LCG Management Board

Date/Time:

Tuesday 21 November 2006 at 16:00

Agenda:

http://indico.cern.ch/conferenceDisplay.py?confId=a063275

Members:

http://lcg.web.cern.ch/LCG/Boards/MB/mb-members.html

 

(Version 1 - 24.11.2006)

Participants:

A.Aimar (notes), D.Barberis, S.Belforte, I.Bird, N.Brook, F.Carminati, Ph.Charpentier, Di Quing, C.Eck, I.Fisk, B.Gibbard, J.Gordon, F.Hernandez, M.Kasemann, E.Laure, H.Marten, P.Mato, M.Mazzucato, G.Merino, B.Panzer, R.Pordes, L.Robertson (chair), O.Smirnova, J.Templon

Action List

https://twiki.cern.ch/twiki/bin/view/LCG/MbActionList

Next Meeting:

Tuesday 5 December 16:00-18:00 Face-to-face at CERN
NO MEETING NEXT WEEK:

1.      Minutes and Matters arising (minutes)

 

1.1         Minutes of Previous Meeting

The minutes of last week where approved.

 

A discussion took place about the CE strategy of the EGEE TCG that was presented at last GDB and discussed during the MB item on the GDB. M.Mazzucato considered that the TCG should first report decisions and planning to the EGEE PMB, where the resources are allocated, and only later present it to the LCG. This was not the opinion of other EGEE members.
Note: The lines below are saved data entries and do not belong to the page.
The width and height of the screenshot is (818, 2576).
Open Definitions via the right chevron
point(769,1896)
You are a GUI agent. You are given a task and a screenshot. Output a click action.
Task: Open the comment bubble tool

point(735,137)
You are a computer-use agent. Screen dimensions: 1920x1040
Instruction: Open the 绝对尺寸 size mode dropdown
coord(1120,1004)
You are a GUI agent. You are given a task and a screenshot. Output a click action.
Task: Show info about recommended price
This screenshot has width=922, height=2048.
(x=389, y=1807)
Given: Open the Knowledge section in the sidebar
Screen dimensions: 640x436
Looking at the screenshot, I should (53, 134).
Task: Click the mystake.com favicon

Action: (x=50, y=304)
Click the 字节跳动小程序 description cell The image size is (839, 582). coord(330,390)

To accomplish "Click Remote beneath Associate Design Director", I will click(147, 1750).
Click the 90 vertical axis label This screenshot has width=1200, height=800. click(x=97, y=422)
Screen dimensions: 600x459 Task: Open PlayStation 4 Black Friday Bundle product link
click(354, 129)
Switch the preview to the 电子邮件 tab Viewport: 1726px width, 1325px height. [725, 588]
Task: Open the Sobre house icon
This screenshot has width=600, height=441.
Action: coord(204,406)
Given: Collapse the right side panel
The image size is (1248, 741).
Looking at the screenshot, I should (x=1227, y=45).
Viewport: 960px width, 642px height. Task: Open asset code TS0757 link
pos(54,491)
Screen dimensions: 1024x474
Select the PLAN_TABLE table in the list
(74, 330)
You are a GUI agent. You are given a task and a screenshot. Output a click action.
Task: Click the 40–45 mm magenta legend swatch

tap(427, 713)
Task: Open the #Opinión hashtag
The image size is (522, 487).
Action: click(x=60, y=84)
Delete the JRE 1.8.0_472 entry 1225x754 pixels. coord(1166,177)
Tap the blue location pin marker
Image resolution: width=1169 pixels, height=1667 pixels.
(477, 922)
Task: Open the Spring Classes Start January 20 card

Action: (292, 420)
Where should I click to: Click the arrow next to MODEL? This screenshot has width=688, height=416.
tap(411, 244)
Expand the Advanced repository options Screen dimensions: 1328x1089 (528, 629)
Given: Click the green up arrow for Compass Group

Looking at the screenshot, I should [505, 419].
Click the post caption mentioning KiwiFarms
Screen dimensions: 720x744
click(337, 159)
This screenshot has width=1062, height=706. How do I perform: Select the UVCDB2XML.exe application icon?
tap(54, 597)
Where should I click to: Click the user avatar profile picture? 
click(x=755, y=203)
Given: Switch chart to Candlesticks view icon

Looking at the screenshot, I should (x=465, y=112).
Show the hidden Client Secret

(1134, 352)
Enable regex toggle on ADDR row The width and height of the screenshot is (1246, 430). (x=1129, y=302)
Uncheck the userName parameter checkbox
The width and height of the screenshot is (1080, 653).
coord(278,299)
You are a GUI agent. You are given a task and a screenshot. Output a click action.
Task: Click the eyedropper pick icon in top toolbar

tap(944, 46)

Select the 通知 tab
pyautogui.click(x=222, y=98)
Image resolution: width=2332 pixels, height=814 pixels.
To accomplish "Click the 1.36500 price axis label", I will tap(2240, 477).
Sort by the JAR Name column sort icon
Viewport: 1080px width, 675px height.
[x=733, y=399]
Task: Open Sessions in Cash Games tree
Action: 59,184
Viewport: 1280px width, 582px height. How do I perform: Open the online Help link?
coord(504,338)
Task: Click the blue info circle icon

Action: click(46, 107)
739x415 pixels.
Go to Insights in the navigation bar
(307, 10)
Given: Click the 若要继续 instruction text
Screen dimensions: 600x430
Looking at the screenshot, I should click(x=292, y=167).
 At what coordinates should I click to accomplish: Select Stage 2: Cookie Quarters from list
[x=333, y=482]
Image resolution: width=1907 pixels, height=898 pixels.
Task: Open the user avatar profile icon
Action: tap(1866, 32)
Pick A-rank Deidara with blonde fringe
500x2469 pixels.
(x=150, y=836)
The MB agreed that this is an EGEE issue and the discussion was not continued further.

1.2         "CPU time escaping jobs" Issue - J.Templon

J.Templon reported that there are two classes of applications that are “escaping” CPU time accounting and causing invalid results for the site:

-          ATLAS is using the Condor glide-in technology which starts a new session for every job. This causes CPU time for ATLAS to be incorrect.
Update: See the email by D.Barberis after the meeting.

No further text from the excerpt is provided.